**DIRECTIONS**
Below are the records; give the number of their lines that contain the word "Locate" and nothing more.

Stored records
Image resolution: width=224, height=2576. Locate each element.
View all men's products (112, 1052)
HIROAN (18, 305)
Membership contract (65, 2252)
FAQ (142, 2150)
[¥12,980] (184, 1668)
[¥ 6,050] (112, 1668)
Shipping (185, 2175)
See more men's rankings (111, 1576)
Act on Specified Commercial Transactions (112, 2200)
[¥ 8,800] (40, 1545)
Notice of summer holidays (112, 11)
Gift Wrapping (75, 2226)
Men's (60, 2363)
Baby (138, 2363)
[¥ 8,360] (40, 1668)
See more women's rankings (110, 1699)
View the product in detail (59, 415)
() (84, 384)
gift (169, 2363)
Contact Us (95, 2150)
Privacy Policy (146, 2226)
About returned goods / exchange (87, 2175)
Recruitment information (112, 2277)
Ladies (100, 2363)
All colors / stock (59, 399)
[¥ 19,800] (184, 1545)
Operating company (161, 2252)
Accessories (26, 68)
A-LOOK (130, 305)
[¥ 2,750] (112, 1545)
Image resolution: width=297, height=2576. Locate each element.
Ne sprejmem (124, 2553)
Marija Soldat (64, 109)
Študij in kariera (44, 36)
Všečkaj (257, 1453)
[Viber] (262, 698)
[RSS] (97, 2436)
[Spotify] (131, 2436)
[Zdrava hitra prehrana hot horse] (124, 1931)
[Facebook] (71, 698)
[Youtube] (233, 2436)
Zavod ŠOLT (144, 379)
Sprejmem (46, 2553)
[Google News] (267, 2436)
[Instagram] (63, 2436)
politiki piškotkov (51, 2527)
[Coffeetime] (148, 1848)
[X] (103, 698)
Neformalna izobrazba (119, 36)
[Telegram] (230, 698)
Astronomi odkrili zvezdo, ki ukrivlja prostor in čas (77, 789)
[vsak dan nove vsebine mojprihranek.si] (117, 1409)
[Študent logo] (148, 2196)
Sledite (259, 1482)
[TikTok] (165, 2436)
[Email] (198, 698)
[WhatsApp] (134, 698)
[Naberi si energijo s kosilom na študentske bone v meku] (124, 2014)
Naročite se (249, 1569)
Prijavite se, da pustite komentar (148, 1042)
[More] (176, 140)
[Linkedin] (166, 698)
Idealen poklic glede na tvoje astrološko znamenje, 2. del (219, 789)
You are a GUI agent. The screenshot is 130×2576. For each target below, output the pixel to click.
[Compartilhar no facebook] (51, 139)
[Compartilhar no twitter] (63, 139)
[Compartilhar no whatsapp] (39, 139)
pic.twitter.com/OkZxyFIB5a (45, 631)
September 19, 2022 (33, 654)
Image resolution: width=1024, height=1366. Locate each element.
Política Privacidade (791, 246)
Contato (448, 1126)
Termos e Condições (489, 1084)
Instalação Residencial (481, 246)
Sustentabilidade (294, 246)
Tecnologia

**WORKED SOLUTION**
3